I use (\r?\n) to match new line. Can anybody help me?

vikifor
  • 3,426
  • 4
  • 45
  • 75

2 Answers2

1

Please use an HTML parser.

String html = "<div class=\"views-field views-field-body\">...</div>";
Document doc = Jsoup.parseBodyFragment(html);
Element body = doc.body();

Elements fieldContent = body.select("div.views-field-body span.field-content");

The use of regex for parsing HMTL has been discouraged so often that I won't repeat any of the arguments here.
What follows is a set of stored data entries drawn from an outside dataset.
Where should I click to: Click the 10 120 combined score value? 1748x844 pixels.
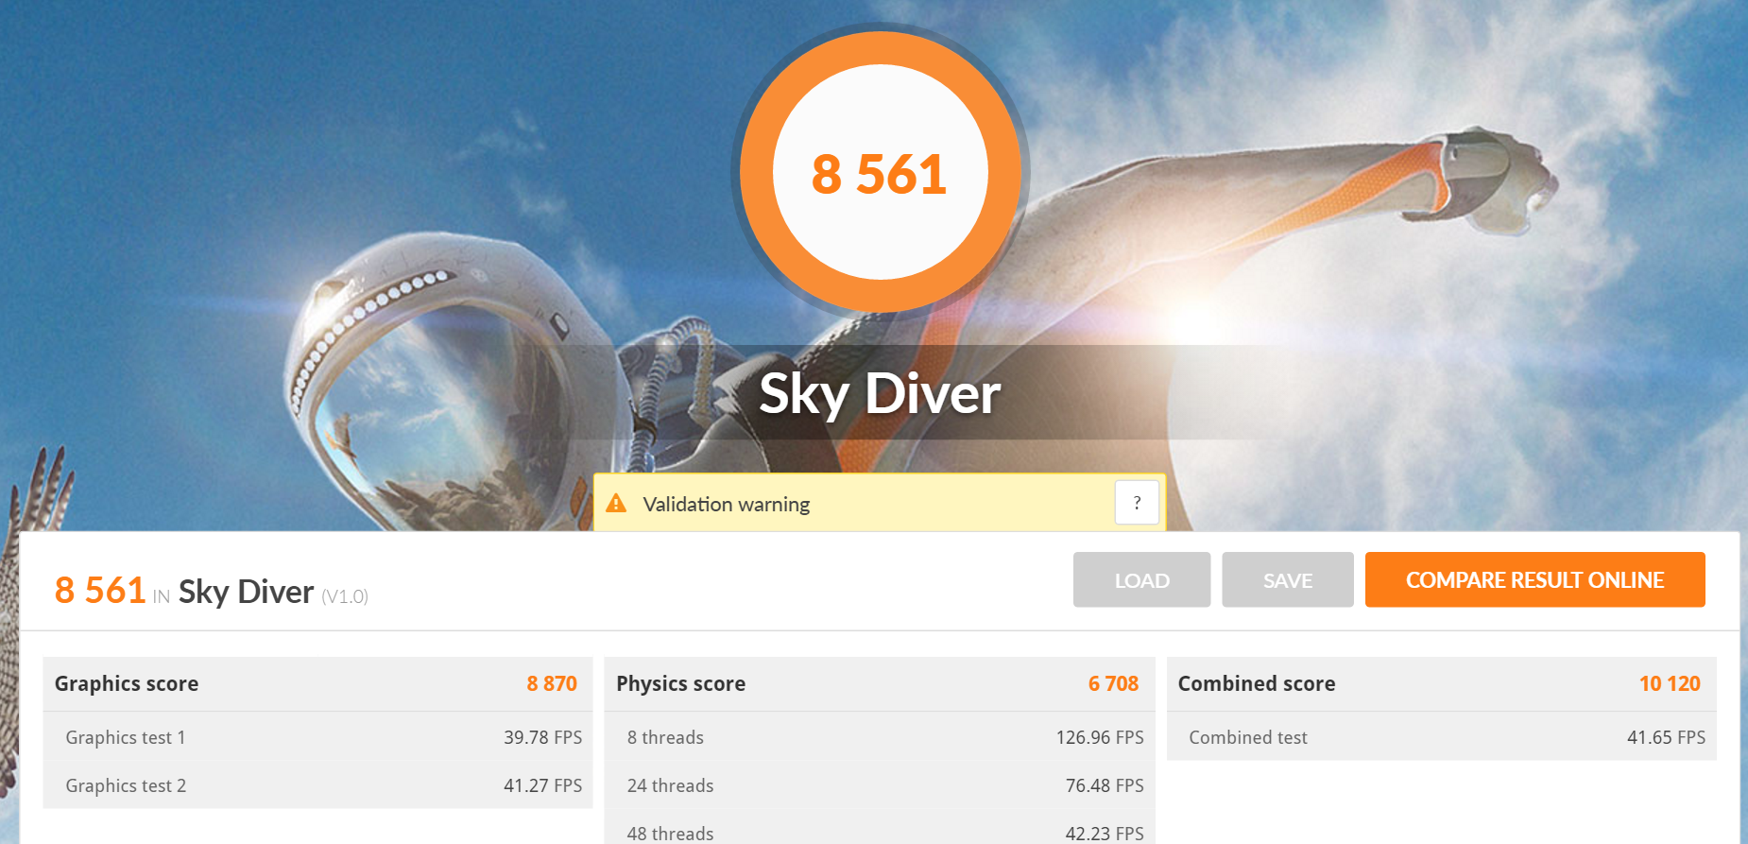pos(1670,683)
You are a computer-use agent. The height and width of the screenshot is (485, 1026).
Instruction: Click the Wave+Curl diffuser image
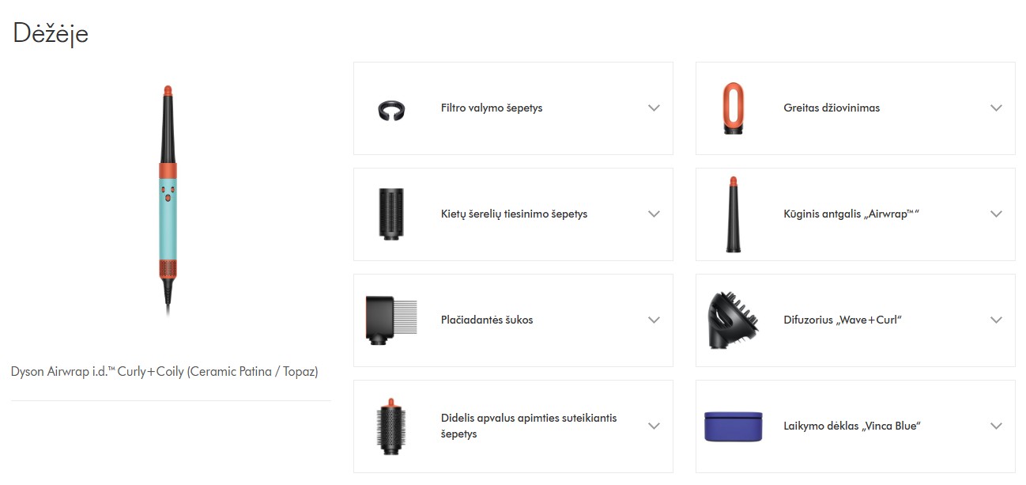[x=733, y=320]
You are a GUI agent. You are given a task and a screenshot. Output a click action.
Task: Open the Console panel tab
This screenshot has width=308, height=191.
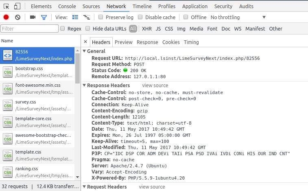(67, 6)
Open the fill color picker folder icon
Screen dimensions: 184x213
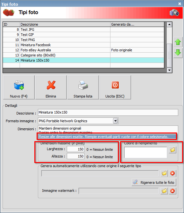coord(172,150)
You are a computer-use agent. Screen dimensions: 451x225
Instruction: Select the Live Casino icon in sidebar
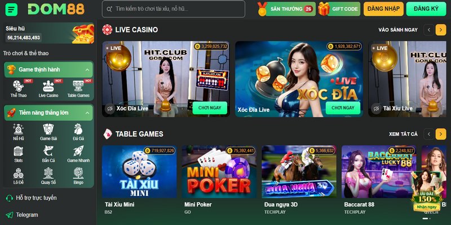pos(48,86)
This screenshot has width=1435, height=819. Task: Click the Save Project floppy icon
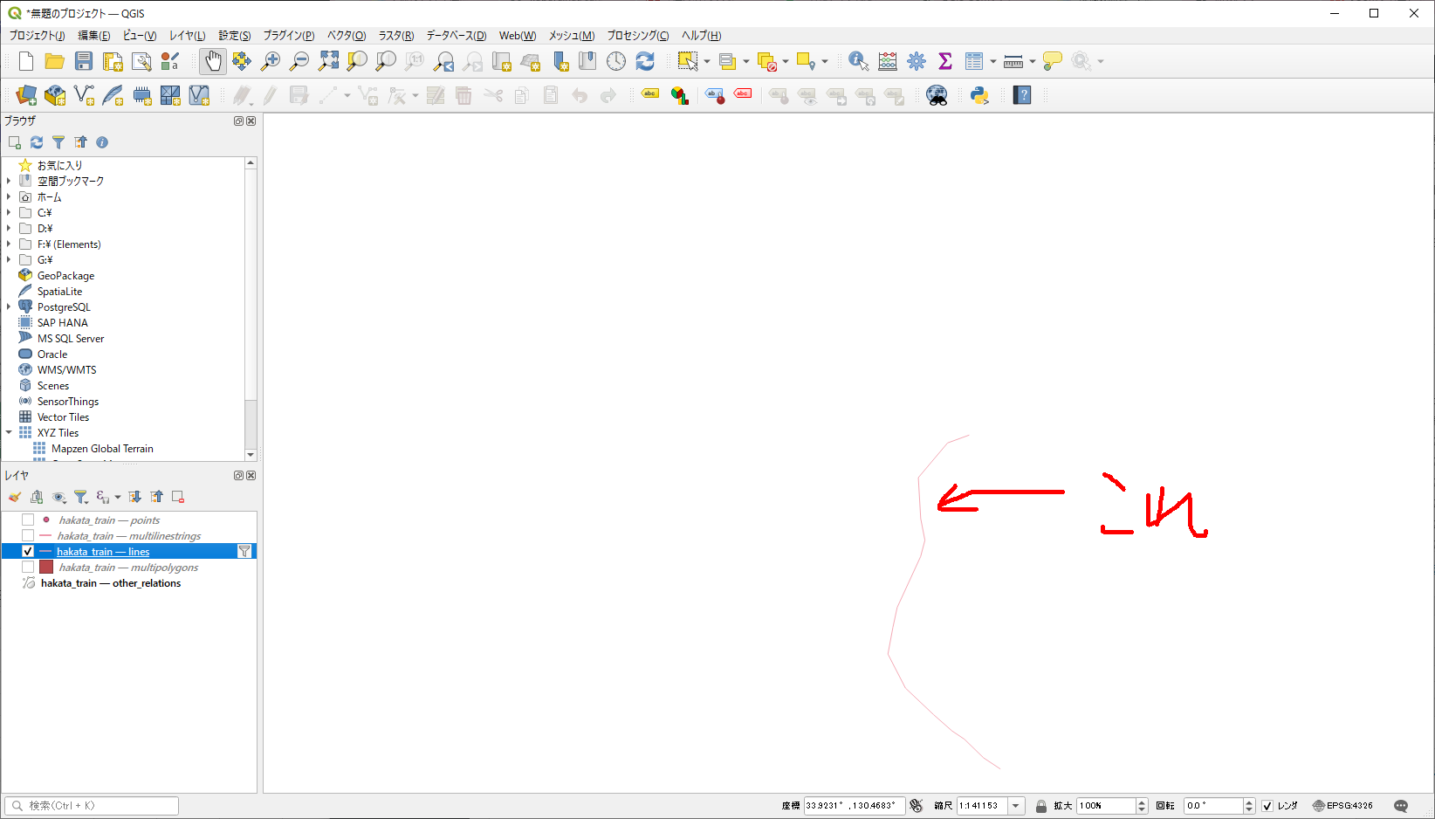click(x=84, y=61)
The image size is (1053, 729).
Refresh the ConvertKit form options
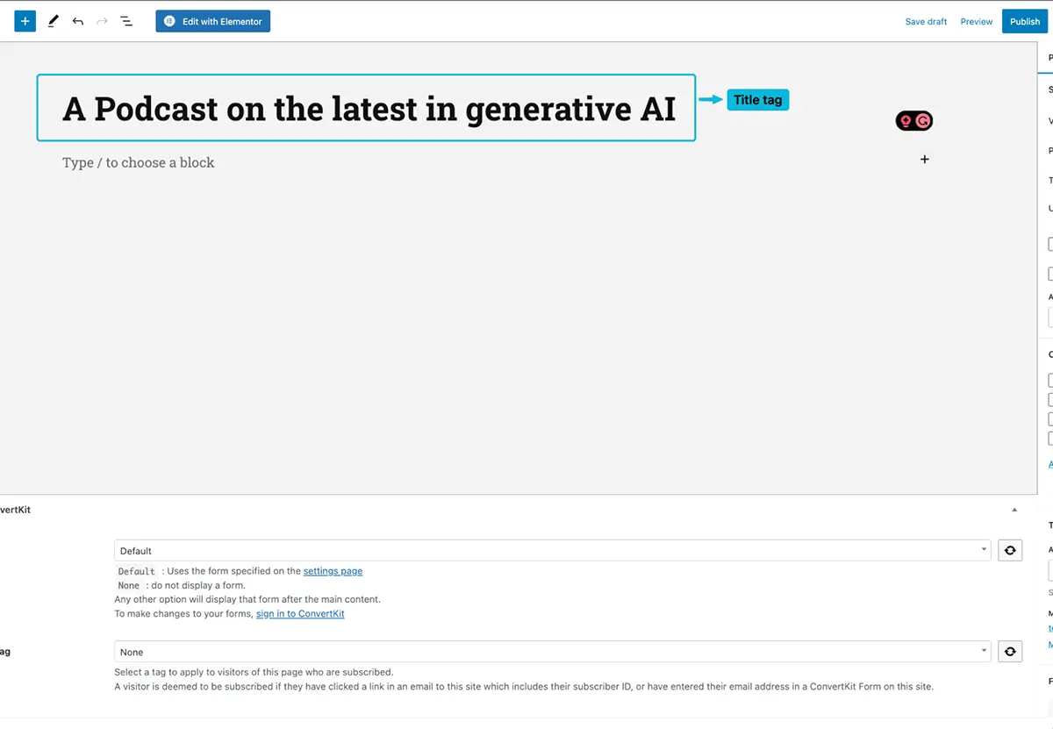pos(1010,550)
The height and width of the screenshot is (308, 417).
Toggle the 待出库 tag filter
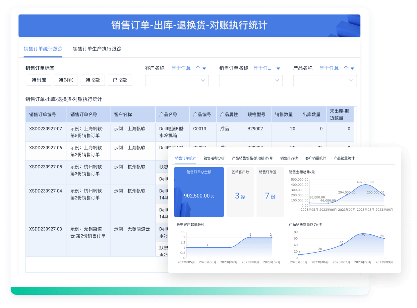(x=39, y=80)
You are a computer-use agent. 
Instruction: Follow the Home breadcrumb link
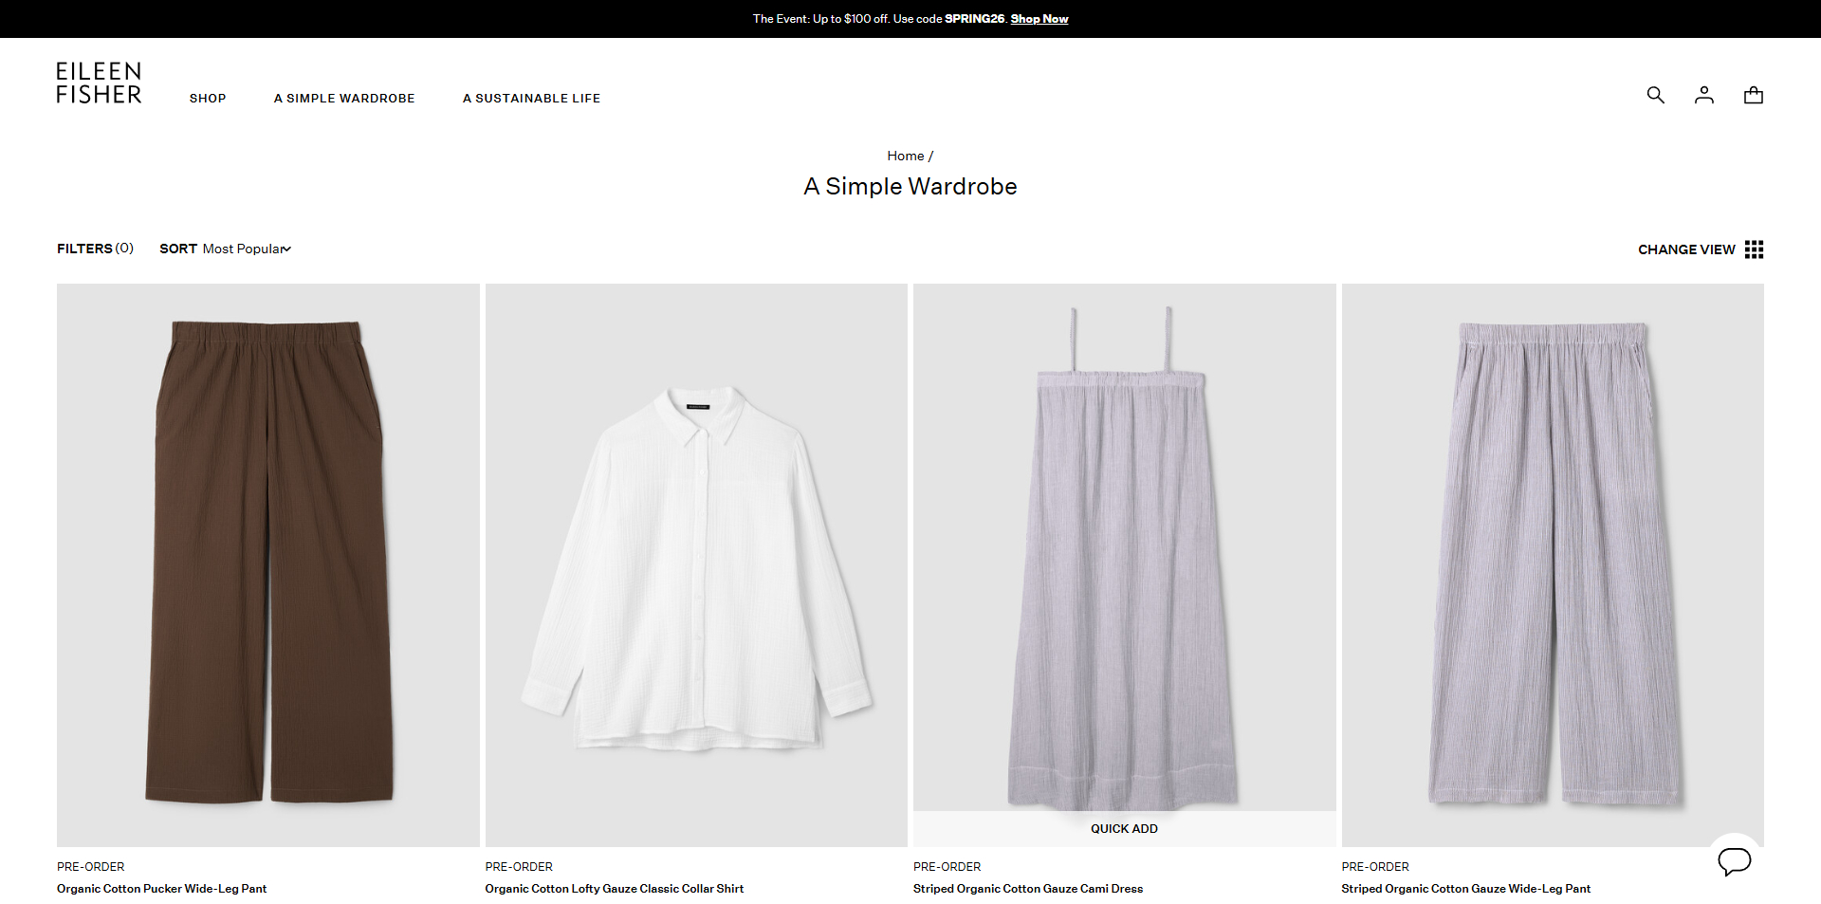pyautogui.click(x=905, y=155)
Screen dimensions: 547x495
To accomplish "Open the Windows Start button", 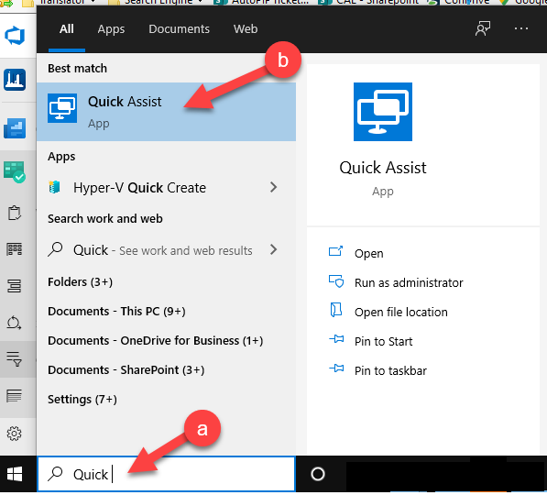I will tap(15, 474).
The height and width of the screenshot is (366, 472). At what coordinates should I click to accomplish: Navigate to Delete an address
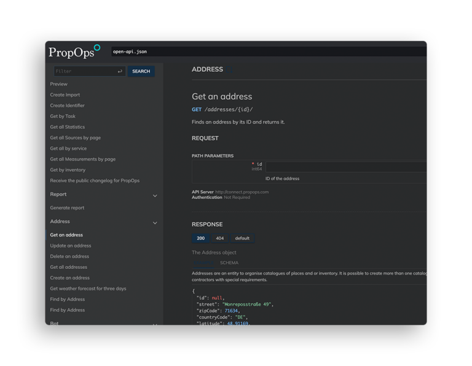pyautogui.click(x=69, y=256)
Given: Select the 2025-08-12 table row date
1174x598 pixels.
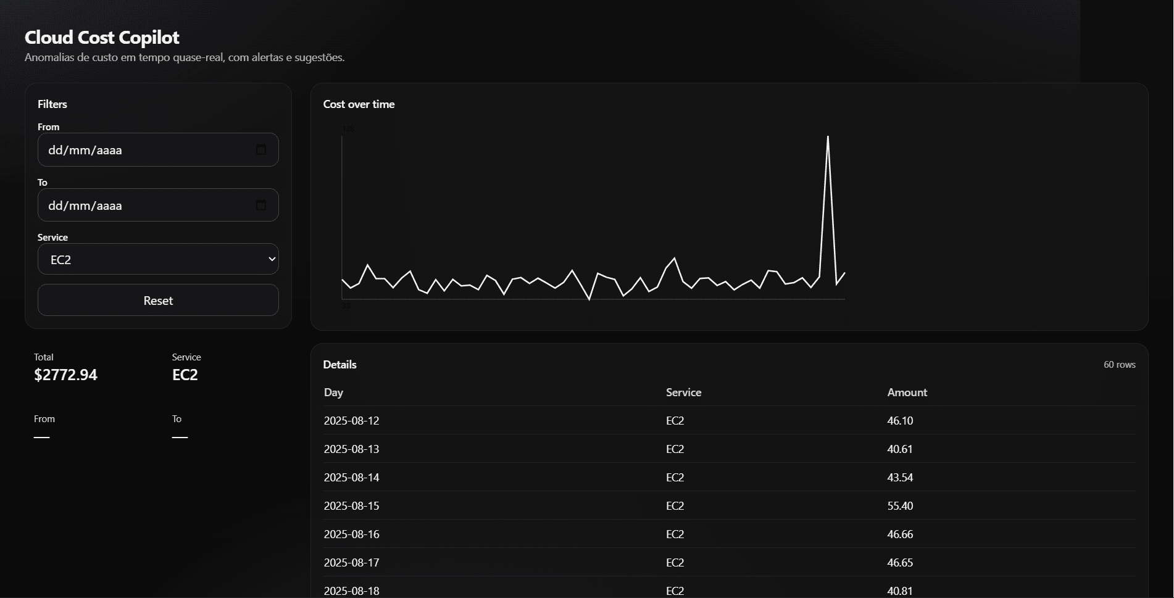Looking at the screenshot, I should [351, 421].
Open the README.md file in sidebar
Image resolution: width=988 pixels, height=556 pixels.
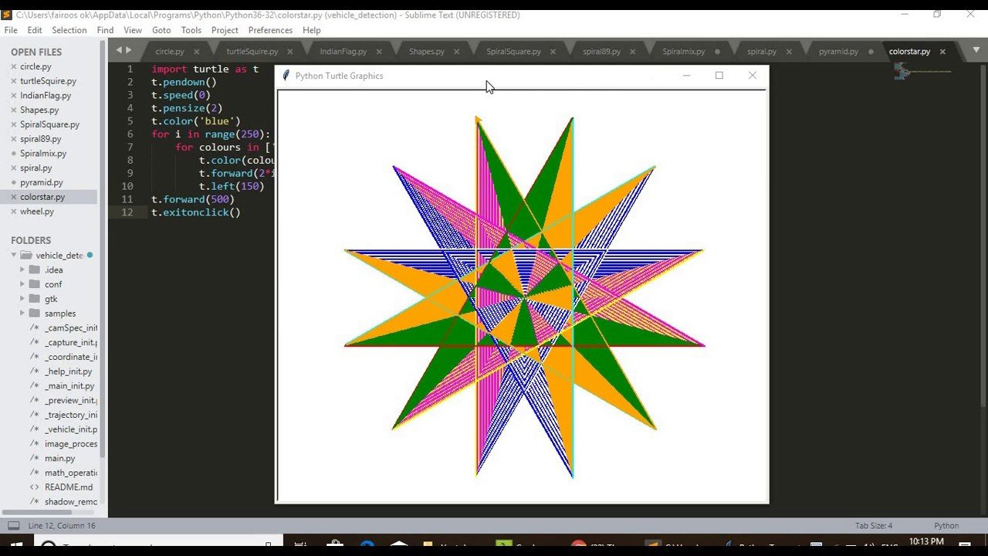tap(68, 487)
Suffice it to say that you really should not do it.

Tomalak
  • 332,285
  • 67
  • 532
  • 628
  • 1
    Then you should use jSoup nevertheless and explain to your teacher that real developers don't parse HTML with regular expressions. – Tomalak Jun 30 '13 at 06:43
0

The problem is that you are using regex to parse html.You should use an html parser.


To answer your question

Your Pattern.DOTALL is redundant because you are not using . anywhere in your regex

\s in your regex would match newlines because it is similar to [\r\n\t ]

The problem is with your [\\:\\,\\w\\s\\.\\„\\”\\-\\(\\)0123456789(&nbsp;)(\r?\n)]+..It should ([:,\\w\\s.„”()-]|&nbsp;)+

Community
  • 1
  • 1
Anirudha
  • 32,393
  • 7
  • 68
  • 89